Confrontation
~Hi! So I know it's Christmas so I wanted to get a chapter out. However, I still had to make it slightly depressing to follow the story line that I have planned out so I apologize. So fair warning, minimal cussing in Bakugo's Pov. I hope everyone is doing okay.~
Kirishima's Pov.
It was getting a bit awkward. We've been sitting here for at least fifteen minutes and neither of us has said a single word to each other. I didn't know how to start and he just didn't want to. Either way, I know it would be a long conversation. Glancing up at him I notice that he's fidgeting with his fingers a bit. It's something I had never seen him do but it was kind of cute. Especially since he had a bit of a pout on his face. And here I am getting way off-topic. Should I just start by asking why he left in the first place? He might get defensive about that though. Probably not the best idea. Maybe I could ask what's bothering him. Then if I ask him that he'll just get offended and send an explosion to my face. Well, it's one of those.
"Bakugo, why did you leave. Did we do something at school?" Not what I planned to say but it might work out better.
"You idiots didn't do anything." He just responded with that and stopped.

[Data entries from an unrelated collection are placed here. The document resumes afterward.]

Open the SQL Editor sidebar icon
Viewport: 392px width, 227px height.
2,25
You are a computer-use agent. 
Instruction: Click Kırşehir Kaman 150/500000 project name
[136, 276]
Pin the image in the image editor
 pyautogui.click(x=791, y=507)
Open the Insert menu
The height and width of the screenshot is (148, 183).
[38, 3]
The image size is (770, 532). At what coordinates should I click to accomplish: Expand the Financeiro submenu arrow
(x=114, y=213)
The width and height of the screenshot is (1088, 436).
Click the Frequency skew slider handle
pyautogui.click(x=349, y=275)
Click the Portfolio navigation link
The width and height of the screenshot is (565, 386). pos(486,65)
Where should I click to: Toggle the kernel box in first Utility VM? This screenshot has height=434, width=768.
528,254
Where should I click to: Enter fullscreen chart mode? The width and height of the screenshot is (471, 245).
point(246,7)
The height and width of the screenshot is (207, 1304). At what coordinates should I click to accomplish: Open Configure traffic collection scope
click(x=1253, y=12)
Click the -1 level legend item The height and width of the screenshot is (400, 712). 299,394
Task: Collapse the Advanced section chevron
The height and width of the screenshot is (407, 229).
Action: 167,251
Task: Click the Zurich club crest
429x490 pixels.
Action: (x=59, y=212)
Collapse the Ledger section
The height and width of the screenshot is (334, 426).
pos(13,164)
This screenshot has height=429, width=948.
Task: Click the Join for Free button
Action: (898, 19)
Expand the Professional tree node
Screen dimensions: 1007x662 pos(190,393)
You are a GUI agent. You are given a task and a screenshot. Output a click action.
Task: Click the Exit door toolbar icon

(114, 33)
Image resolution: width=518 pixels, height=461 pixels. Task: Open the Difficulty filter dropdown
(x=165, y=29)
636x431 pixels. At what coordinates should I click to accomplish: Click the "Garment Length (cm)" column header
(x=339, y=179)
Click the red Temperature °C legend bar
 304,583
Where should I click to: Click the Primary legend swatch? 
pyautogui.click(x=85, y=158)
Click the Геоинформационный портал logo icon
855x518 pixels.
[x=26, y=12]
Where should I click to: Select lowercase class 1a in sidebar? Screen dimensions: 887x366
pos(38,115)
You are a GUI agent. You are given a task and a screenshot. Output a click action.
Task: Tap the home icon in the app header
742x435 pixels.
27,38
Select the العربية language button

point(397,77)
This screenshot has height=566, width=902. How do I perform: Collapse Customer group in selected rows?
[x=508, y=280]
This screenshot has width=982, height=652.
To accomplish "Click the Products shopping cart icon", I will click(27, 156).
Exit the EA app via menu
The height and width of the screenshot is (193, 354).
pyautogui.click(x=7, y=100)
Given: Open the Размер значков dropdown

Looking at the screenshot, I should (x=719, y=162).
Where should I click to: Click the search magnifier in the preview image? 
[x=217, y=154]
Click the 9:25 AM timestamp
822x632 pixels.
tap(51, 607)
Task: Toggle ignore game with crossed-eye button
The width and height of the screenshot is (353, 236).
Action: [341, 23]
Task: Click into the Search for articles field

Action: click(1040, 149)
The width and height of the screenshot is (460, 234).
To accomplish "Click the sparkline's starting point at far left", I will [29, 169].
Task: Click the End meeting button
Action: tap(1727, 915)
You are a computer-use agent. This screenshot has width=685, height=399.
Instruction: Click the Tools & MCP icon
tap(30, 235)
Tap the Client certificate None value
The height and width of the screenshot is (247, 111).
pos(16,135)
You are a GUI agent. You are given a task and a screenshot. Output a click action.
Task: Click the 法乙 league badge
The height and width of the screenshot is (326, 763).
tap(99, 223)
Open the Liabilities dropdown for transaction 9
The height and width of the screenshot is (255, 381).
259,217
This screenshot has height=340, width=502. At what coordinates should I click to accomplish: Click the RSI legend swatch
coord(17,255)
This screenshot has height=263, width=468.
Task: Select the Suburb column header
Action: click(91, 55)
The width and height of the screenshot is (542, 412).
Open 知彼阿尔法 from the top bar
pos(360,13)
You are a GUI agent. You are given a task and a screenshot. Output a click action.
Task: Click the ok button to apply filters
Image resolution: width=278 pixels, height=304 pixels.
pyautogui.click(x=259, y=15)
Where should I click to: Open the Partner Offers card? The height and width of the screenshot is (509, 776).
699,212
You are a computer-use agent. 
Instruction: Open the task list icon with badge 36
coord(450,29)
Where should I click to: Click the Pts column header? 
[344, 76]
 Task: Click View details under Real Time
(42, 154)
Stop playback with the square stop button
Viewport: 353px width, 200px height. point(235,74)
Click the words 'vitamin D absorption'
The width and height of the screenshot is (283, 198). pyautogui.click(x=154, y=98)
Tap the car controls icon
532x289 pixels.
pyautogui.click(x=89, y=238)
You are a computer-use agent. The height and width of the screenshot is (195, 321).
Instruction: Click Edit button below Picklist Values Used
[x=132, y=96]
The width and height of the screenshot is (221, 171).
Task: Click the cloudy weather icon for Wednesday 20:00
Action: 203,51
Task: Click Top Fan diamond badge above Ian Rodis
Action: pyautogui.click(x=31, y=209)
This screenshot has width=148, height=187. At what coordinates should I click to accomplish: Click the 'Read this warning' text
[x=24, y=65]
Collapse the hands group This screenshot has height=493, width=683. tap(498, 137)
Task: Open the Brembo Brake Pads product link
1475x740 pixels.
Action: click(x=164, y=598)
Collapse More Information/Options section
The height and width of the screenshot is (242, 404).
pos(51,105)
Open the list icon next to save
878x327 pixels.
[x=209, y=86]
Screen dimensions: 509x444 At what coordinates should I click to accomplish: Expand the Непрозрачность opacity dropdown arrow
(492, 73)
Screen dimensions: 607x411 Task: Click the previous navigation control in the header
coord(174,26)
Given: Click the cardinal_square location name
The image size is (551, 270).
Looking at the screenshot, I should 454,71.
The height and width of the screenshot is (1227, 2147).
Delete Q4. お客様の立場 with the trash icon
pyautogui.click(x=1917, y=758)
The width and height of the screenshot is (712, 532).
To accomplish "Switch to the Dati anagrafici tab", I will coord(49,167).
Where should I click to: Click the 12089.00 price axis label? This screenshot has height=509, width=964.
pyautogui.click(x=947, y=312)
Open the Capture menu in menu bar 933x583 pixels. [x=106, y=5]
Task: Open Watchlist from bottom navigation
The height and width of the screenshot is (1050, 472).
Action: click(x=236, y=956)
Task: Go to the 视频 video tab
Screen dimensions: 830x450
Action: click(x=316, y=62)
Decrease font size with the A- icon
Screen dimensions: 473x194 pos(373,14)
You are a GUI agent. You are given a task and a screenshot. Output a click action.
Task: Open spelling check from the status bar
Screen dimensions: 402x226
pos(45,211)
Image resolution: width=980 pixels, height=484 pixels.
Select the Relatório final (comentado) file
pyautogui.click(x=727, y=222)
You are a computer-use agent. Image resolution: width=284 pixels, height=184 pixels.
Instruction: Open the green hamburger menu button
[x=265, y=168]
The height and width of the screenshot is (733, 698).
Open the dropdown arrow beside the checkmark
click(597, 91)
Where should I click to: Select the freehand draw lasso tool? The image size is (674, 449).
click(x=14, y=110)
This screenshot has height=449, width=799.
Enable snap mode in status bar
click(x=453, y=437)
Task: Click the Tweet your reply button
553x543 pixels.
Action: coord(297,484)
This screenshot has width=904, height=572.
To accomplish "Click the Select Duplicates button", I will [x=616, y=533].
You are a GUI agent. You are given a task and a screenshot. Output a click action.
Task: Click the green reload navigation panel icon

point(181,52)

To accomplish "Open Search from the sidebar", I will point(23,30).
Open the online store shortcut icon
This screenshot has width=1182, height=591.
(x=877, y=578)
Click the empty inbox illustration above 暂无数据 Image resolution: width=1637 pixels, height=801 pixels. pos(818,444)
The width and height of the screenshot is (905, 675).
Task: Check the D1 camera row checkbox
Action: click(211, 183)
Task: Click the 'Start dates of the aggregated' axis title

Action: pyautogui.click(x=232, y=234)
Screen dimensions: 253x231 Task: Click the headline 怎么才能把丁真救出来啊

"Okay, then what did happen." Yep, he's now upset. I pushed too far. I'm dead now.
Bakugo's Pov.
"I hurt my dad with my quirk okay! I lashed out like I always do! That's it! Congratulations! It's already been known that I hurt people around me!"
He seriously doesn't already get it. I thought he was stupid but this was lower than expected. Shitty hair then reached out and put his hand on my shoulder making me jump back slightly.
"Bakugo, it's okay. Just try and calm down." How does he possibly expect me to calm down. He hates me now. He knows what I did. My dad hates me, my mom, and now my only friend at that goddamn school. My chest hurt badly. I don't know when but I started hyperventilating. I'm fucking pathetic. I break down too easily. Nothing helps me control anything. I have no control. As I'm struggling to slow my breathing, arms wrap around me tightly, securing me in my spot.
-Short Pov. sorry-
Kirishma's Pov.
I used to have panic attacks often when I was little but Bakugo's is on a whole different level. I'm just sitting next to him with my arms tightly around his chest to limit the amount of space he has to breathe. Not to hurt him or anything, just so that it forces his breathing to slow. It hurts me a lot to see him like this. I've never actually seen him cry before and I wish I hadn't. Not that he's ugly when he cry's it just makes me want to do the same. Hearing him talk like that about himself hurts as well. He's a really smart person but what he says about himself is probably the dumbest thing he's ever said.
Looking down I see that he's sleeping on my shoulder. I guess crying tired him out. Gently lifting him up, I carry him to my room with the kitten following close behind. Opening my door was definitely a struggle when holding a body in my arms. Never the less I managed. I layed him down on the opposite side of my bed this time due to the other side still being damp. The kitten jumped up and curled against Bakugo to fall asleep along side him.
I would try and talk to him when he woke up. Not about the same thing though. He's not ready to open up entirely about that. Especially if he refuses to know how others actually feel. I can only hope that he'll come around some time. Whatever he chooses to do, all I know is that I'm not giving up on him.